Un pays plus ambitieux n'accepterait pas une telle situation. Si nous imaginions le Canada affamé comme une ville de 750 000 habitants, ce serait la septième plus grande du pays, tout juste avant Québec. Si cette ville était aux prises avec des feux de forêt ou des inondations, nous nous précipiterions non seulement pour l'aider, mais aussi pour aider les gens à reconstruire et à continuer à vivre. Nous ne les laisserions pas vulnérables pendant des années.
Au cours de la saison des Fêtes, nos tables crouleront sous la bonne bouffe. Pendant quelques jours éphémères, et peut-être même toute la semaine qui précède le 25 décembre, les lignes téléphoniques des banques alimentaires demeureront silencieuses, car l'offre réussira à satisfaire à la demande. C'est toutefois au cours de la semaine suivante — celle des résolutions du nouvel an — que les Canadiens consciencieux devraient viser une amélioration durable.
La rupture des familles, la maladie, les blessures, le chômage, le manque d'instruction, le coût exorbitant du logement et l'immigration récente ne jetaient pas auparavant dans un purgatoire nutritionnel tant de Canadiens.
Notre génération de Canadiens peut décider d'avoir un pays où la faim n'existe plus. Mais cela ne pourra se produire que lorsque nous cesserons de compter uniquement sur les efforts considérables des personnes touchées et des organismes d'aide et que nous cesserons de blâmer les gens affamés. Ceux qui souffrent de privations n'ont pas à avoir honte. Ce sont ceux d'entre nous qui mangeons à notre faim tout en acceptant cet écart qui devons avoir honte.
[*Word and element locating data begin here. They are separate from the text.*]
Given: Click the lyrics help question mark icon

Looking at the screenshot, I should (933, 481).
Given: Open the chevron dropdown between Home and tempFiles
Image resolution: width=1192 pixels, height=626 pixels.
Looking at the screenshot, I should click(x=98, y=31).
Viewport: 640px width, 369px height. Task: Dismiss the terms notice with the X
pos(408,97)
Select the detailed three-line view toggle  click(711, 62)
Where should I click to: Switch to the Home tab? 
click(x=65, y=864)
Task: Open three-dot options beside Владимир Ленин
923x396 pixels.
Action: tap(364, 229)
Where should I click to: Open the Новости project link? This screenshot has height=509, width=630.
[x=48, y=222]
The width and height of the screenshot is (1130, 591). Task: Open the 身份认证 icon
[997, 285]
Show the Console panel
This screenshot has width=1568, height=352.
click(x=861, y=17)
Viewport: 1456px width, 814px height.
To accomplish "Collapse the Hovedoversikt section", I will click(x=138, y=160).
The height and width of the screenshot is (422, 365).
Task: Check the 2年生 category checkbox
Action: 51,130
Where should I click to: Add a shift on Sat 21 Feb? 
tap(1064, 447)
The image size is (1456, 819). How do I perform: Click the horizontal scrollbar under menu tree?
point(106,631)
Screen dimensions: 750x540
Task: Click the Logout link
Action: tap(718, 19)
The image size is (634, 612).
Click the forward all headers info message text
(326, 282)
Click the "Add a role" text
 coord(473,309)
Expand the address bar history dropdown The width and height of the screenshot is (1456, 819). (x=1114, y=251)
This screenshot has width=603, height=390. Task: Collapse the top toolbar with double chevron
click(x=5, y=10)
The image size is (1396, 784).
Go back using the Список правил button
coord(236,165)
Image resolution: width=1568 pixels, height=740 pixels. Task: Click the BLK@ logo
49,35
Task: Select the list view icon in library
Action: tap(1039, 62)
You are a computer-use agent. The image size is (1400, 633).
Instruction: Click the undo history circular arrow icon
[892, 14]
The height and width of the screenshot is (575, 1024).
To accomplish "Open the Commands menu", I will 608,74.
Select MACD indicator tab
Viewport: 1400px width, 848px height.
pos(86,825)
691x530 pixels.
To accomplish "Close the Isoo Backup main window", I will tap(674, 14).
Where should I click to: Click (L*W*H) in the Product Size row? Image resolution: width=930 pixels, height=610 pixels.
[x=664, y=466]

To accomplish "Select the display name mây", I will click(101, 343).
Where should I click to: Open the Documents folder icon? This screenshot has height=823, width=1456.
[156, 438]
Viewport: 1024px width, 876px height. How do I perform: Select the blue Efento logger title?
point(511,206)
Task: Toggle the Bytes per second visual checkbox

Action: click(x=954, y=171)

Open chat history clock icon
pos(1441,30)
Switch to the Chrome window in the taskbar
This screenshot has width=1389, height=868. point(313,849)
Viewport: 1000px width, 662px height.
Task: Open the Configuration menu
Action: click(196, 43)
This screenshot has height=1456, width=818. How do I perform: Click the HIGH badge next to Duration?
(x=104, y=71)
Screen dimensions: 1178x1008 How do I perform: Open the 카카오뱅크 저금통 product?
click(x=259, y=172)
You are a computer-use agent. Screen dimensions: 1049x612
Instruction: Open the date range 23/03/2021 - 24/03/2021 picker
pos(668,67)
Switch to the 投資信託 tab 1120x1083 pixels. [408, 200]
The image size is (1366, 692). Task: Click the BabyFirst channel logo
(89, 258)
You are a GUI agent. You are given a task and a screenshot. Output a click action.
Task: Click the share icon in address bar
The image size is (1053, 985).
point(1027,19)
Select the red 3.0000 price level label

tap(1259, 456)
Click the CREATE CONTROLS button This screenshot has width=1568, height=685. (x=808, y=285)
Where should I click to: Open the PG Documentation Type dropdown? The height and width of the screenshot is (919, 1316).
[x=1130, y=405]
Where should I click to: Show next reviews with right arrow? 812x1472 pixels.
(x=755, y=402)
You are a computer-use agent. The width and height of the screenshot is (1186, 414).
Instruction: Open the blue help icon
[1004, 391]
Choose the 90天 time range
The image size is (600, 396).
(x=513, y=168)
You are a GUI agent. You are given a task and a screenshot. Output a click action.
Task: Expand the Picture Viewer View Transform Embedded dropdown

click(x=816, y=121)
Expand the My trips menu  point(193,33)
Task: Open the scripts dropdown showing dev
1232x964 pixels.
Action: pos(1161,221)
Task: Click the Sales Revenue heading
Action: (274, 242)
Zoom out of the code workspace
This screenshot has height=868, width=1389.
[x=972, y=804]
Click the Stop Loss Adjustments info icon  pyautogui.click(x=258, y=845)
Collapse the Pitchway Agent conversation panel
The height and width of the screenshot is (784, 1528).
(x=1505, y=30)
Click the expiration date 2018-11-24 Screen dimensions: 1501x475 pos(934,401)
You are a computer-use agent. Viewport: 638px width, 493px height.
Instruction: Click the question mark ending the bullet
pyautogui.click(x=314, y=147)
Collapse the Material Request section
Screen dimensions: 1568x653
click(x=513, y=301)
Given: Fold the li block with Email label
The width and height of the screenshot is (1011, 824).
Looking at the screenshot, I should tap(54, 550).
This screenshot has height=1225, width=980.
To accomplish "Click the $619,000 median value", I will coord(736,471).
La solution du problème de la faim passe par deux principes clés. D'abord, les enfants ne devraient jamais avoir faim. Une nouvelle prestation nationale pour enfant adéquate, protégée contre la récupération et envoyée directement aux parents constituerait un premier pas important dans cette voie. Deuxièmement, chaque citoyen a le droit de participer dans la société. Il faudrait ainsi fournir à tout adulte désavantagé une chance équitable d'avancement. Il faut lier les programmes financiers aux coûts réels des besoins fondamentaux dans nos communautés. Des programmes opportuns de transition «de deuxième chance» doivent relier les efforts de lutte contre la faim à de nouvelles initiatives de lutte contre la pauvreté en éducation, de mentorat, de services de garderie et d'incitatifs à l'emploi, faisant ainsi jouer le puissant désir des gens d'aller de l'avant.
Toutefois, rien de tout cela ne se produira si les Canadiens ne l'exigent pas. Aucun groupe ne pourrait être mieux placé que les médecins du Canada pour lancer une campagne visant à éradiquer la faim. Généralement, plus de la moitié des adultes qui ont recours aux banques d'aliments sont handicapés ou sérieusement malades2. Cela signifie que comme médecins, vous pouvez reconnaître le visage de la faim et en faire rapport. Si vous le choisissez, vous-même et d'autres médecins, mettant à contribution le poids collectif considérable de l'Association médicale canadienne, pouvez catalyser l'intervention décisive qui s'impose depuis longtemps au bénéfice de certains de vos patients et de vos concitoyens les plus nécessiteux.
Le Canada sera plus fort lorsque nous vaincrons la faim chez nous. Une meilleure population active, des coûts de santé moindres, beaucoup moins de souffrances — il faut considérer tout cela comme le meilleur cadeau que vous puissiez donner au cours de cette saison des Fêtes.